These are the key concepts you need to understand to accurately answer the question.

Hypothesis Testing

Hypothesis testing is a fundamental concept in statistics used to make inferences about a population based on sample data. Here, it helps us determine whether the professor's predictions about book format usage among students hold true.

When conducting a hypothesis test, we start with two opposing statements:

• Null Hypothesis ( $H_0$): This assumes that there is no effect or difference. In this case, it suggests that the distribution of book formats used by students matches the professor's prediction.
• Alternative Hypothesis ( $H_a$): This claims that there is an effect or difference. Here, it implies that the students' book format choices deviate from what the professor anticipated.

We test these hypotheses to see which one is more supported by the data. A key goal is to determine whether any observed differences are due to random chance or whether they reflect actual disparities.

Expected Counts

Expected counts are the theoretical number of observations we predict for each category based on initial assumptions or predictions. They play a crucial role in conducting a chi-square test. Here, the expected counts are derived from the professor's predictions.

To calculate these:

• Hard copy: We expect 60% of the students to choose this format. The expected count: 60% of 126 = 75.6.
• Printed from the web: Predicted at 25%. The expected count: 25% of 126 = 31.5.
• Read online: Expected at 15%. The expected count: 15% of 126 = 18.9.

These anticipated numbers form a basis for comparison with the actual observations, highlighting any significant deviations.

Degrees of Freedom

Degrees of freedom is a concept that helps us understand the variability we expect in our statistical estimates, especially when testing hypotheses. In the context of a chi-square test, it influences the shape of the chi-square distribution used to determine the p-value.

## REQUIRED WORK
A) Say whether each statement agrees with the explanation of hypothesis testing, answering yes or no and quoting the words that decide it: (i) the expected count for students printing from the web is 31.5; (ii) the null hypothesis holds that students' book format choices deviate from the professor's prediction; (iii) the expected counts are derived from the students' actual observations.
B) Resume the explanation of hypothesis testing, writing on from its final sentence about degrees of freedom.
The material that comes next has nothing to do with the explanation of hypothesis testing.

## GIVEN INFORMATION
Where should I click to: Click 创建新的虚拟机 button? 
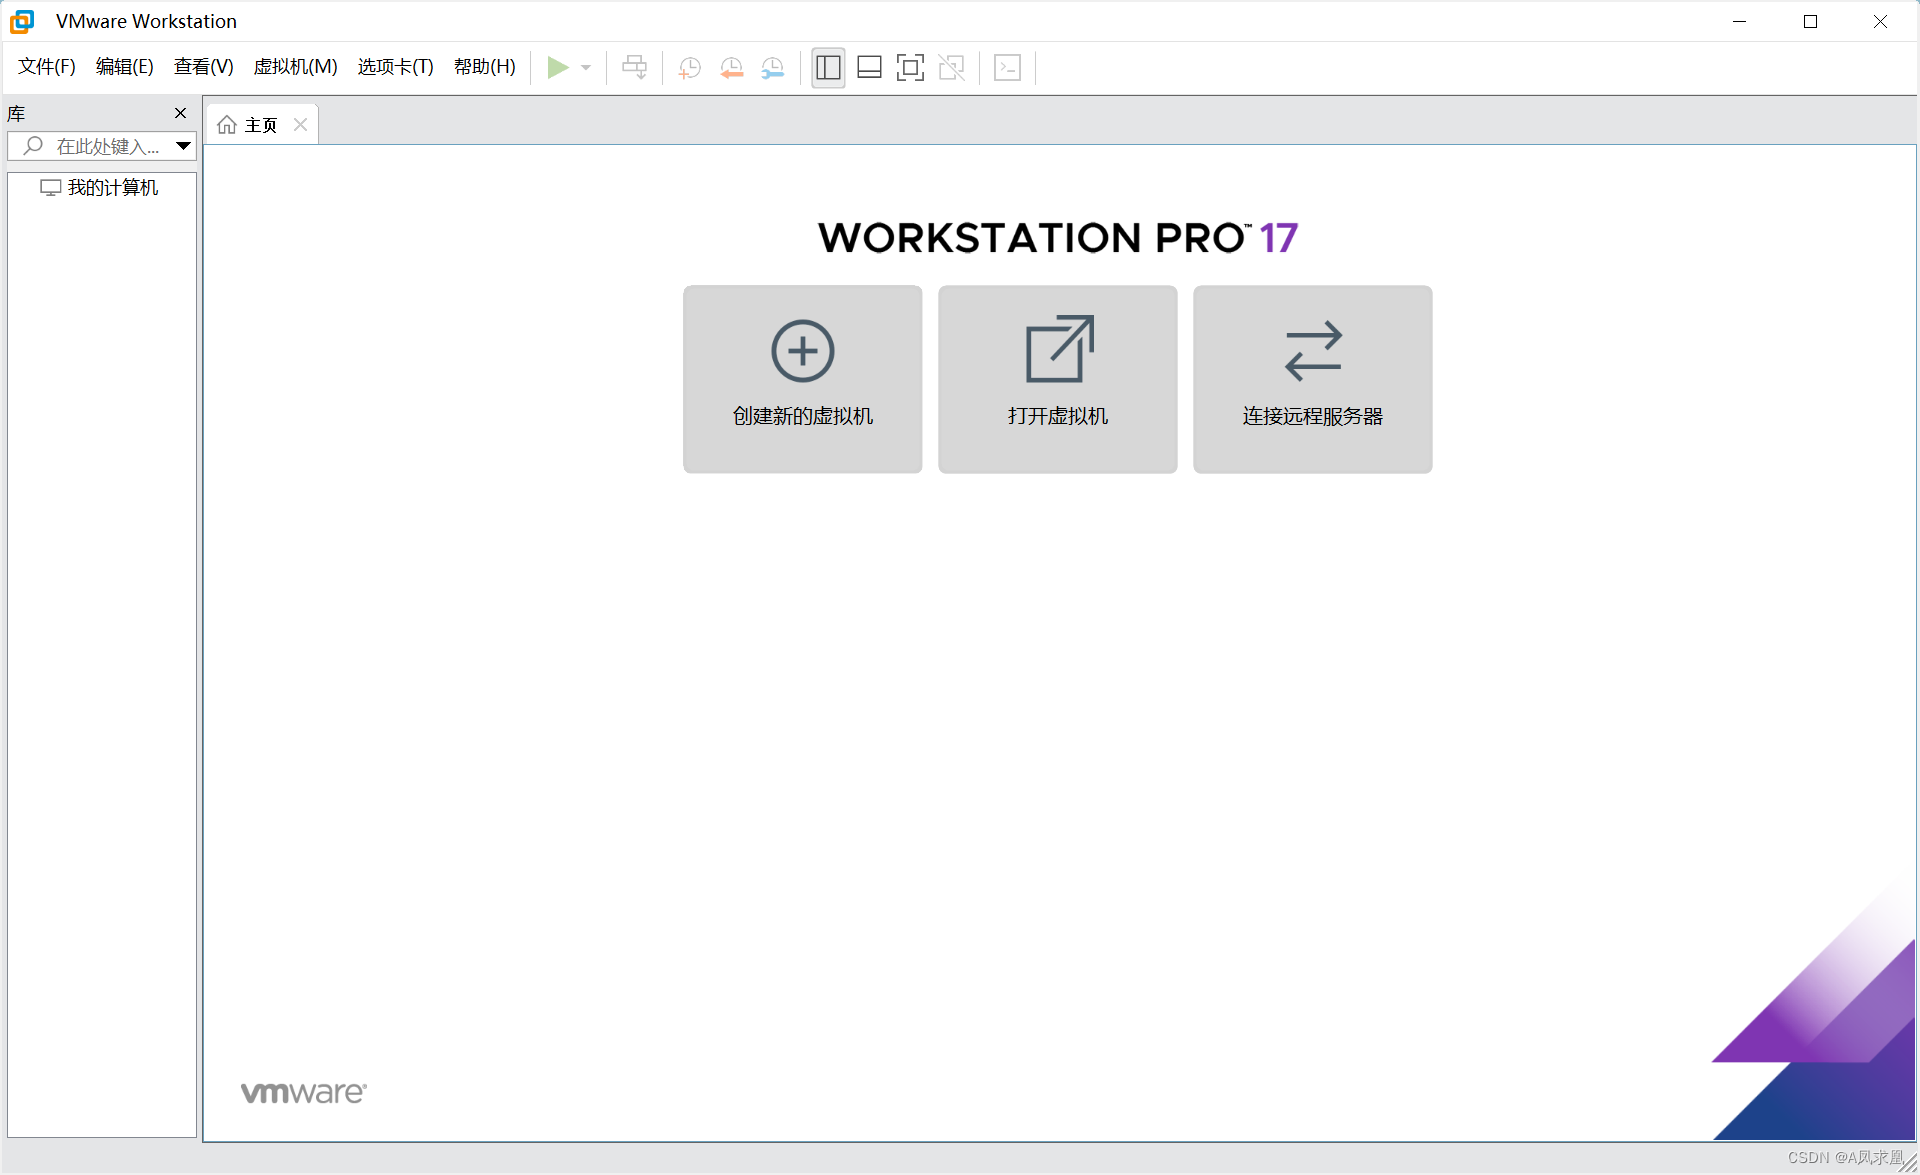point(802,379)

## THE RESPONSES
A)
(i) Yes: "25% of 126 = 31.5."
(ii) No: "it suggests that the distribution of book formats used by students matches the professor's prediction."
(iii) No: "the expected counts are derived from the professor's predictions."

B)
For a chi-square test, degrees of freedom (\(df\)) are calculated based on the number of categories being analyzed. Specifically, \(\text{df} = k - 1\), where \(k\) is the number of categories. In our scenario, \(k = 3\) (hard copy, print, and read online). Thus, \(\text{df} = 2\).
This value is essential for looking up or calculating the p-value associated with our chi-square statistic, which in turn helps us interpret our hypothesis test results.

P-Value

The p-value is a probability measure that helps determine the significance of the test results in hypothesis testing. It indicates the likelihood of observing the data, or something more extreme, assuming the null hypothesis is true.

For our exercise, after calculating the chi-square statistic, we need the p-value to make conclusions. A low p-value (typically less than 0.05) suggests that the observed data is unlikely under the null hypothesis, prompting us to reject it. Conversely, a high p-value indicates that the data aligns well with the null hypothesis.
In this case, the chi-square statistic was 2.32, with $df = 2$. The corresponding p-value is approximately 0.313. Since this p-value exceeds the common threshold of 0.05, we do not have sufficient evidence to reject the null hypothesis, suggesting that the observed distribution is consistent with the predictions.